Justice Thomas, Pwnd

Geekery, Law

Earlier this week, in the case Carlsbad Technology, Inc. v. HIF Bio, Inc., (07-1437.pdf) the Supreme Court decided something boring about the right to appeal district court remand orders of state law claims in a removed case where all federal claims had been dismissed and blah blah blah… not the point of this post. (Though, if I may make one point about the case itself, SCOTUS has cut back its workload to roughly 75 cases a year and they wasted one slot to hold "you may file an appeal that you can not possibly win" in this case.)

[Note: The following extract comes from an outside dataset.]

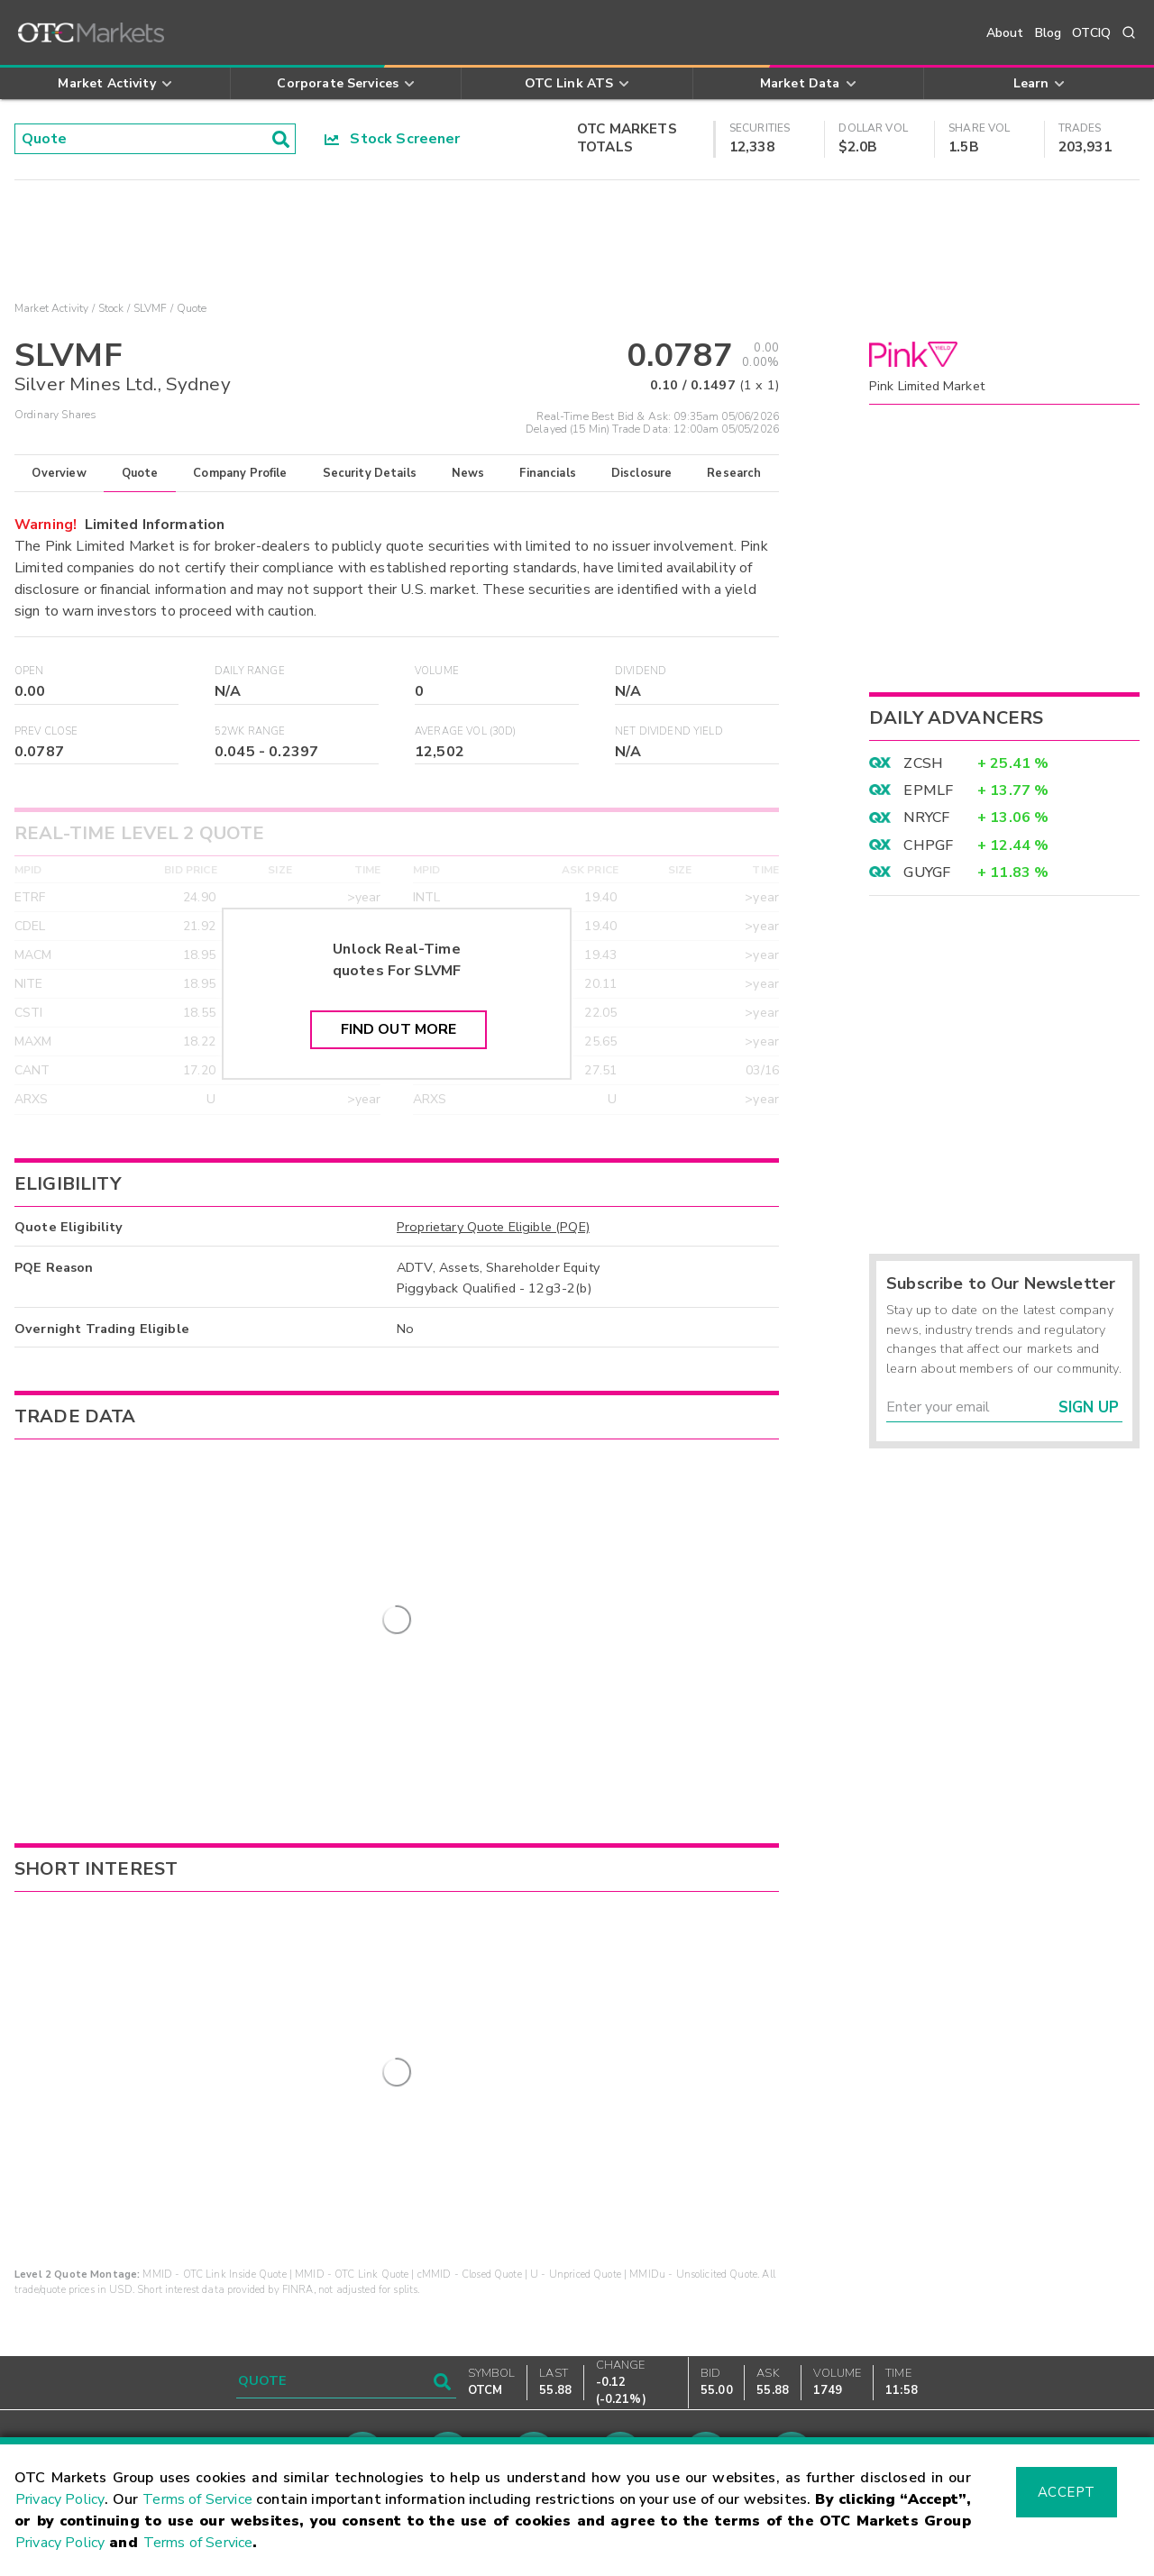 The width and height of the screenshot is (1154, 2576). I want to click on Stock Screener, so click(393, 139).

The point of this post is that Justice Thomas wrote the majority opinion and held that the case was clearly covered by the 1976 case Thermtron Products, Inc. v. Hermansdorfer and its progeny. As is typical of Thomas and his precedent-hatin' ways, he included a footnote in which he said "We do not revisit today whether Thermtron was correctly decided. Neither the brief for petitioner nor the brief for respondents explicitly asked the Court to do so here…" Unremarkable so far, until you get to the concurrences.

Scalia is on board with what Thomas implies and is ready to reconsider Thermtron. Breyer is vexed by the inconsistent jurisprudence and wants Congress to wake up and amend the law to bring some order to the statute. And Stevens decides to make fun of Thomas:

If we were writing on a clean slate, I would adhere to the statute’s text. But … stare decisis compels the conclusion that the District Court’s remand order is reviewable notwithstanding §1447(d)’s unambiguous contrary command. The Court’s adherence to precedent in this case represents a welcome departure from its some-times single-minded focus on literal text. Accordingly, I join the Court’s opinion.

Take that, Clarence!

Last 5 posts by Charles

7 Comments

7 Comments

  1. Patrick  •  May 7, 2009 @12:42 pm

    Mmmm, just a barb. Hardly pwnership.

    Agree or disagree with his philosophy and method, Thomas is fairly principled in his unwillingness to address questions not presented to the Court. See FCC v. Fox for instance.

    I have to admit that, intellectually, I'm far more comfortable with Thomas's method than I am with that of a Souter. It's predictable, which is just what I want in advising clients about how a judge might rule.

  2. Charles  •  May 7, 2009 @1:16 pm

    Pwnd in the context of Supreme Court opinions, I think. And I've seen far less labeled as pwnd. The bar is pretty low on the internet too. For instance, I just pwnd you. Because I said so.

    You can be sure that Thomas won't decide a case on a ground not litigated, which is nice if you are involved in litigation against an opponent that doesn't make all available arguments. Most of the time, however, you aren't in litigation at all and are merely trying to act according to the law as established in previously decided cases. For all of those situations, a court of Thomases would be nerve-wracking.

  3. Patrick  •  May 7, 2009 @1:22 pm

    Regarding pwnd, I know it when I see it. And this ain't it.

    Admitted that Thomas would have been a far better Justice, methodologically, at the dawn of the Republic or in the 1940s, except for one character flaw which would have disqualified him from the bench.

  4. Charles  •  May 7, 2009 @1:45 pm

    If not pwnd, how about bench-slapped?

  5. Patrick  •  May 7, 2009 @1:50 pm

    I concur.

  6. Adam  •  May 8, 2009 @2:57 pm

    That's not pwnage at all. It doesn't even make sense in the context of the case. In fact, Justice Scalia responded to Justice Stevens in his concurrence. He said, "If this muddle represents a welcome departure from the literal text, (citing Stevens), the world is mad." Now that's pwned.

  7. JaMarcus Russell  •  May 10, 2009 @9:30 am

    My favorite in this ancient genre of Stevens-Thomas sniping comes from West Virginia Hospitals v. Casey (1991):

    "On those occasions, however, when the Court has put on its thick grammarian's spectacles and ignored the available evidence of congressional purpose and the teaching of prior cases construing a statute, the congressional response has been [to overturn the Court] [collecting cases and responsive statutes]."